Perayaan Idulfitri 2023 sudah selesai kita lakukan pada Sabtu (22/4/2023) kemarin, meskipun sebagian dari kita melakukannya sehari lebih awal.
Banyak penceramah agama yang mengatakan, bagi mereka yang betul-betul mampu memaksimalkan ibadah selama bulan Ramadan, pada saat 1 Syawal, layak mendapatkan predikat pemenang.
Para pemenang tersebut seperti terlahir kembali ke dunia. Ya, seperti bayi yang baru lahir, karena dosa-dosanya di masa lalu diampuni oleh Allah.
Masalahnya, bagi mereka yang rajin beribadah sekalipun, belum tentu mereka yakin telah menjadi "bayi yang baru lahir".
Apalagi, bagi mereka yang ibadah di bulan puasa ada bolong-bolongnya. Mungkin puasanya tidak bolong, tapi salat tarawih dan tadarusnya yang bolong.
Atau katakanlah aspek ibadahnya oke banget, mungkin aspek muamalah (hubungan sesama manusia) yang belum oke.
Misalnya, tetangga di belakang rumahnya kelaparan tanpa diberi bantuan. Bisa pula masih suka bertindak emosional pada orang lain.
Mungkin juga masih sesekali tanpa sengaja membicarakan aib orang lain, sambil memamerkan kebaikan diri sendiri.
Pokoknya ada banyak penghalang, sehingga merasa menjadi suci sesuci bayi yang baru lahir, rasanya sesuatu yang sangat sulit digapai.
Jadi, kalau ada orang yang merasa suci, mohon maaf, orang tersebut mungkin terlalu berlebihan menilai diriya sendiri.
Adakah orang yang seperti itu? Ya, rasa-rasanya sih ada saja. Bukankah di media sosial gampang ditemukan orang yang mengklaim sebagai pemilik kebenaran?
Orang tersebut gampang menyalahkan orang lain. Sehingga, terjadilah adu saling mengaku benar sesuai versi masing-masing.
Bahkan, jika kita baca di media massa, ada saja orang di masa modern ini yang mengaku sebagai nabi, meskipun akhirnya diamankan oleh pihak berwajib.
Tapi, sekadar berandai-andai saja, katakanlah kita sekarang ini memang beruntung menjadi bayi yang baru lahir.
Maka, kehidupan baru dimulai dari  0 (nol) lagi. Lalu, mampukah kita secara konsisten menjaga kesucian tersebut hingga waktu yang sangat lama?
Tidak hanya ibadah (hubungan dengan Allah) yang harus konsisten kita lakukan, namun juga seperti telah disinggung di atas, bagaimana dengan aspek muamalah alias kesalehan secara soaial.

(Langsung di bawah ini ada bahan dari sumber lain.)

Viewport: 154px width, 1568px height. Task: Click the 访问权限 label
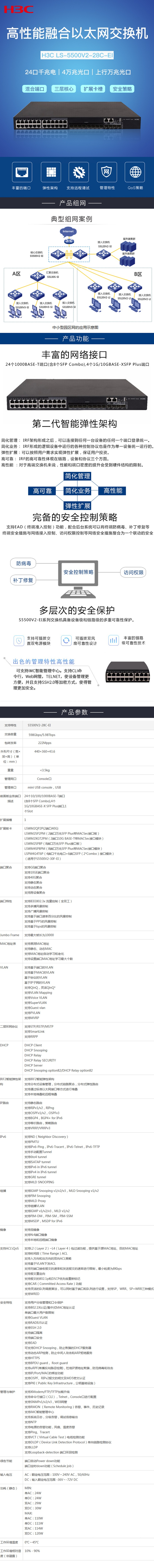point(133,572)
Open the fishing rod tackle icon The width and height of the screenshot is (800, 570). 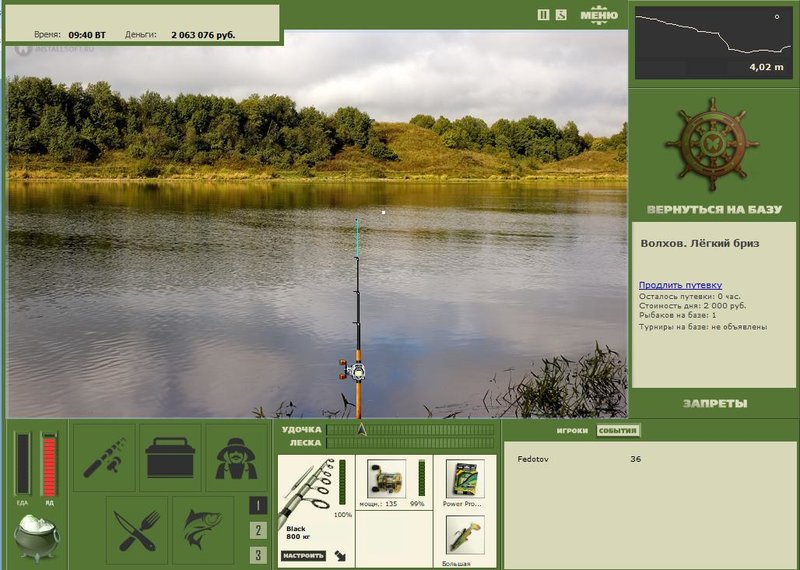tap(105, 457)
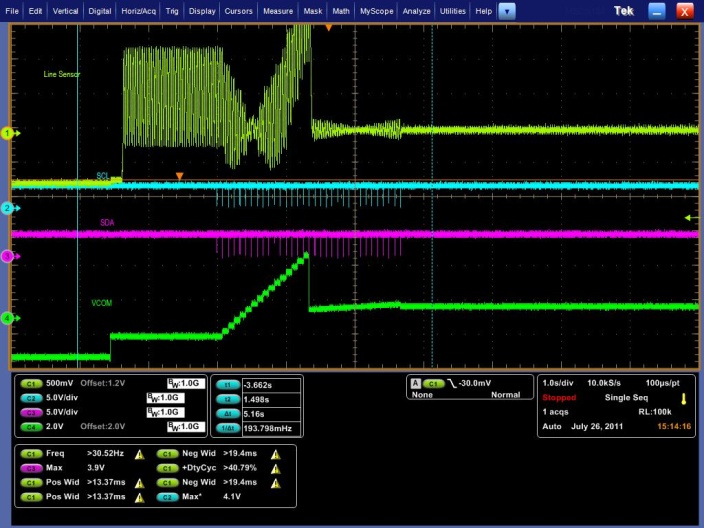The width and height of the screenshot is (704, 528).
Task: Click the trigger level -30.0mV readout
Action: 476,383
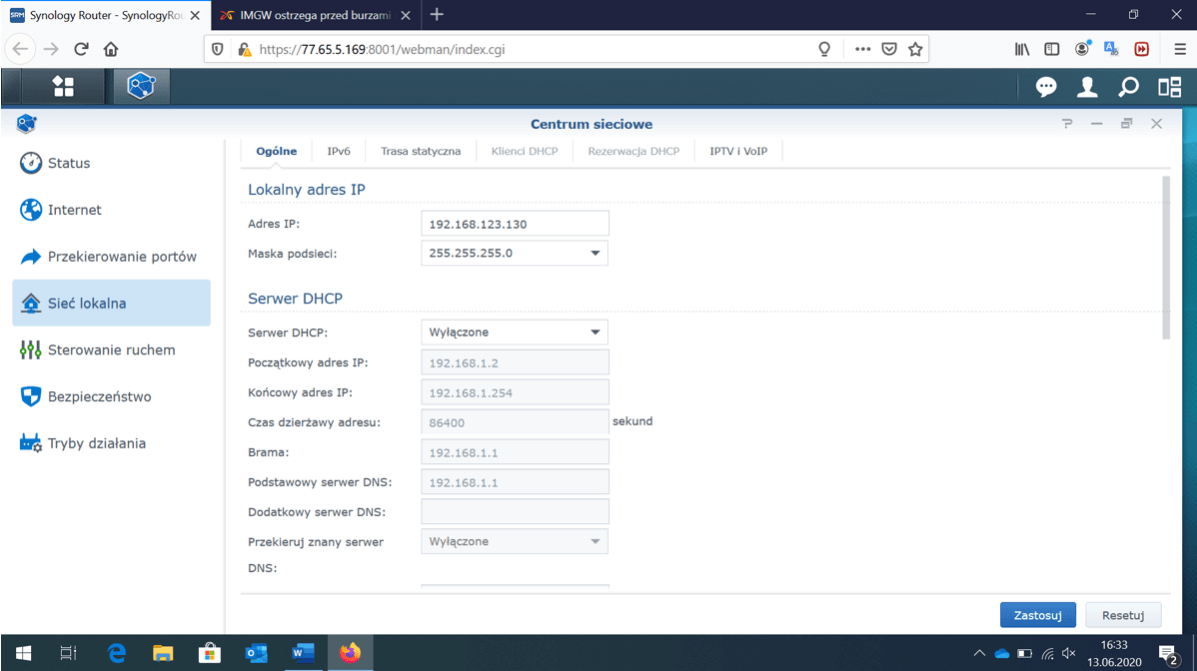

Berbicara tentang hubungan sesama manusia, faktor akhlak atau budi pekerti menjadi hal yang sangat penting.
Masih terjadinya banyak peristiwa kekerasan, peristiwa kriminal, termasuk perangai pejabat yang korup, semuanya berkaitan dengan akhlak yang sangat merosot.
Tidak cukup itu saja, selain soal ibadah dan akhlak, perlu pula dilengkapi dengan bagaimana kita menjaga hubungan dengan alam semesta.Â
Jangan sampai kita rajin beribadah, saleh secara sosial, namun tanpa sengaja perilaku kita ternyata berkontribusi pada memburuknya kualitas lingkungan hidup.
Kesimpulannya, kalau pun sekarang kita berada di titik nol kilometer, agar berada tetap di jalan yang lurus (istikamah), membutuhkan usaha yang tidak ringan.
Soalnya, terlalu banyak godaan untuk menempun jalan yang menyimpang, atau bahkan berbalik arah.Â
Pembaca Kompasiana, selamat merayakan hari kemenangan, selamat kembali ke fitrah, dan semoga mampu merawat kesucian selamanya.